I've also provided an application for stuffing GPU device memory with the contents of a file. This is useful to get started with GPU memory analysis, because it allows you to benignly stuff arbitrary content (readable strings, binary structures, etc.) into GPU device memory and then test the dumping tools (and your own tools). It's a CUDA application called fillgpu and can be downloaded below. A simple proof of concept GPU-based keylogger (which works only for USB keyboards and has both userspace and kernelspace components) is also available below.
Again, please let me know if you have any problems with the tools. Please DO NOT bug NVidia!

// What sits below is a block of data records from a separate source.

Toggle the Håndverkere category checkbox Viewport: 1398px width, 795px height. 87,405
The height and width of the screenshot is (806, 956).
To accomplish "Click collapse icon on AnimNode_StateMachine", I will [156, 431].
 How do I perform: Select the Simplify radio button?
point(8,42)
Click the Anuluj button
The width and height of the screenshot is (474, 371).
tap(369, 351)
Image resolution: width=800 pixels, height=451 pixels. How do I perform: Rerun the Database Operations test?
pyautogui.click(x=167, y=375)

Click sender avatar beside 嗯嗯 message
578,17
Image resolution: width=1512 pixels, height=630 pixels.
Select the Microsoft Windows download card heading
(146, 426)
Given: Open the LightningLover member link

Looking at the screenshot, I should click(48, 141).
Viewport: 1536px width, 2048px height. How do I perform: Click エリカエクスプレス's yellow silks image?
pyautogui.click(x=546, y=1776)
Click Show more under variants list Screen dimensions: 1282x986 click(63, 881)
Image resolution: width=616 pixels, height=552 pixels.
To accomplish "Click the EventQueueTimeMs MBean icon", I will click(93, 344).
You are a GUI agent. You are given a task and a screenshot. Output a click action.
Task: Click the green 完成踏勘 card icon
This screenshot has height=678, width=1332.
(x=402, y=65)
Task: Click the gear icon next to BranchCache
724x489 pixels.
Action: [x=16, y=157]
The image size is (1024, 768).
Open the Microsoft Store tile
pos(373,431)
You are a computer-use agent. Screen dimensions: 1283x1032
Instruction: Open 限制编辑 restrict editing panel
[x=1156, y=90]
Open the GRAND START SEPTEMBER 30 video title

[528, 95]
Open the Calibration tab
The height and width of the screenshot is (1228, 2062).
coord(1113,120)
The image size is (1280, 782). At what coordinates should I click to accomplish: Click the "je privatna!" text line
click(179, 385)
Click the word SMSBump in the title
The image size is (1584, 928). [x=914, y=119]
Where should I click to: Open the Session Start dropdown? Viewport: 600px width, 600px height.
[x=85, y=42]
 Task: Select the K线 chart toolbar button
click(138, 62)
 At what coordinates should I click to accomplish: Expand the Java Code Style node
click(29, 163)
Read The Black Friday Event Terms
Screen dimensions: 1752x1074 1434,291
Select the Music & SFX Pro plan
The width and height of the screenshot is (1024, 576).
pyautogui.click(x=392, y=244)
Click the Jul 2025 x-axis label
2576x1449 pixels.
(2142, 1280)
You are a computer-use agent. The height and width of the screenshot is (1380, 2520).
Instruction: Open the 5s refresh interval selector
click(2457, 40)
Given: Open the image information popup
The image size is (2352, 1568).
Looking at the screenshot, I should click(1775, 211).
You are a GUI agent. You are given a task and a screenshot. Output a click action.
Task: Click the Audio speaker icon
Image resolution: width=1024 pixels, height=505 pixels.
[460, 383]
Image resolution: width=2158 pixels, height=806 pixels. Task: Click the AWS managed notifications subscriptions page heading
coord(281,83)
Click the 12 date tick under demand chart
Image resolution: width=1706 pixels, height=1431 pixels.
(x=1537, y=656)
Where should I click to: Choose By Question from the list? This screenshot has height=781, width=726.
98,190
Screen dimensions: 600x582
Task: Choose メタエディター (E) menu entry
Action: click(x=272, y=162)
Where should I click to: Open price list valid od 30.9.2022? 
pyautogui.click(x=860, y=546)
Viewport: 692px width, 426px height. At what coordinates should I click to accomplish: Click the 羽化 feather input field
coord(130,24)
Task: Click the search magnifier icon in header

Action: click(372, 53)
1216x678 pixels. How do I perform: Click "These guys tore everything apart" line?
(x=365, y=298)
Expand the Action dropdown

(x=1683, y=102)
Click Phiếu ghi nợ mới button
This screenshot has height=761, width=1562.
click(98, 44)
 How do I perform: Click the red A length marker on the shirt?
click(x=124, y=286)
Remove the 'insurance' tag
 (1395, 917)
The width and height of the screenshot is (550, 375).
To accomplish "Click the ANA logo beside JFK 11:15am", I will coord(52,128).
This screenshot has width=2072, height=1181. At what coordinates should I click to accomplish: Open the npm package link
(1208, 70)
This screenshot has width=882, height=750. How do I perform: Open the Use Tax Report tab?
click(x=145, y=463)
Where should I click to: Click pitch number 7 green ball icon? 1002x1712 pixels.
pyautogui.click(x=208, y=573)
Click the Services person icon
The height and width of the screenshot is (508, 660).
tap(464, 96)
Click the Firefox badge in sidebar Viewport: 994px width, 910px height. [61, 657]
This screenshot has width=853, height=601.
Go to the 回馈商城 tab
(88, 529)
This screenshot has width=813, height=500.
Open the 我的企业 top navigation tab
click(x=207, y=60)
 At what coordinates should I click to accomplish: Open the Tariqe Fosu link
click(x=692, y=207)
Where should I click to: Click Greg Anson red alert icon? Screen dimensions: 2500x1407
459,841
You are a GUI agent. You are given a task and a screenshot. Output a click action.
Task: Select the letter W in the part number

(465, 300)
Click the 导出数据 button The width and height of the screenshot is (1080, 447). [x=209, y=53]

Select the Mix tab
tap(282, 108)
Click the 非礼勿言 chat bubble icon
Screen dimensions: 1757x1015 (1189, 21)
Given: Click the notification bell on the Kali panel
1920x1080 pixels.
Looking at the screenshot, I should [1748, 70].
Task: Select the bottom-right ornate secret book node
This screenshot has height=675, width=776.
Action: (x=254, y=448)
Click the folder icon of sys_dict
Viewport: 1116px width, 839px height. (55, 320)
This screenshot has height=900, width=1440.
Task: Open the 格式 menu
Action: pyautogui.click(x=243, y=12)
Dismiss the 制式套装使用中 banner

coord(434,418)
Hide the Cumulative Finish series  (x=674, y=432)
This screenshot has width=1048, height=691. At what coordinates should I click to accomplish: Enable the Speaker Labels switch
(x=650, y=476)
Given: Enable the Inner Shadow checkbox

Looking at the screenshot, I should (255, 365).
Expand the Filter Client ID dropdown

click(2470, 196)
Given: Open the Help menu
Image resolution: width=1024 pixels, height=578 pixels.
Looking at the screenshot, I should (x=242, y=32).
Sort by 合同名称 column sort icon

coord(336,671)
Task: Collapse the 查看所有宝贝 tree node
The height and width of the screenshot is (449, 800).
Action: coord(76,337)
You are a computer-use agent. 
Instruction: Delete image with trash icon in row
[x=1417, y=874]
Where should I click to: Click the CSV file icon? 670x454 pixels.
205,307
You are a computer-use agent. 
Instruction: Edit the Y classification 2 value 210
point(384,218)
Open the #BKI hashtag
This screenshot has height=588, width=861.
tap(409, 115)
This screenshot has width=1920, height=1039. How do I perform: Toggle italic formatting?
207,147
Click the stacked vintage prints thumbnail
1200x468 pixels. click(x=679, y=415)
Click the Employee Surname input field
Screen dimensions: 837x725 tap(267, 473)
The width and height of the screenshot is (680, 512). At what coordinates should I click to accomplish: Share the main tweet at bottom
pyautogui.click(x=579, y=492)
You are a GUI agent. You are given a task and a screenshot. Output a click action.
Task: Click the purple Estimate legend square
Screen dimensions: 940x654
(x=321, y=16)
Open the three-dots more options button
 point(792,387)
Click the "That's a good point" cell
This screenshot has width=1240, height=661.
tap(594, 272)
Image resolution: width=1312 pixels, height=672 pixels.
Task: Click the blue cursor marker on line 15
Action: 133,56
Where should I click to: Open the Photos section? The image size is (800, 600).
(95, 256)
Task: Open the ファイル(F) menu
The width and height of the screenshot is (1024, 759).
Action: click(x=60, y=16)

- GPU mem dump tools tarball (nvidia-dump-fb-1.0.tar.gz) MD5: 84e0f7e0ca9aaece30d0205c8e481536
- GPU deployment kit (cuda_340_29_gdk_linux_64.run) MD5: 12406064cd1654e8b2f22ceea6c77502
- 343.13 graphics driver MD5: 583597fb4793542a65a889b6262a8816
- fillgpu tarball (fillgpu.tar.gz) MD5: 6c25fea7a9e832a00a5f0839eb2827b5
- keystroke logger tarball (keylogger.tar.gz) MD5: ba234b4aa961b8ad83ffab8a926ef939
- Host memory image (NILES.lime.bz2) MD5: 34b888a3982754ded8aab9101564391d
- GPU memory image MD5: d3f368882b4a8ea2c07a10cbd6801c35
- Volatility 2.4 profile for Niles' machine (Xubuntu1404.zip) MD5: c9871e739ed20cc8bfec2d532c4425b6
Note: these are partial solutions and do not address all aspects of the challenge. You should consider this a challenge in itself, to continue development of better tools for GPU memory forensics and malware analysis.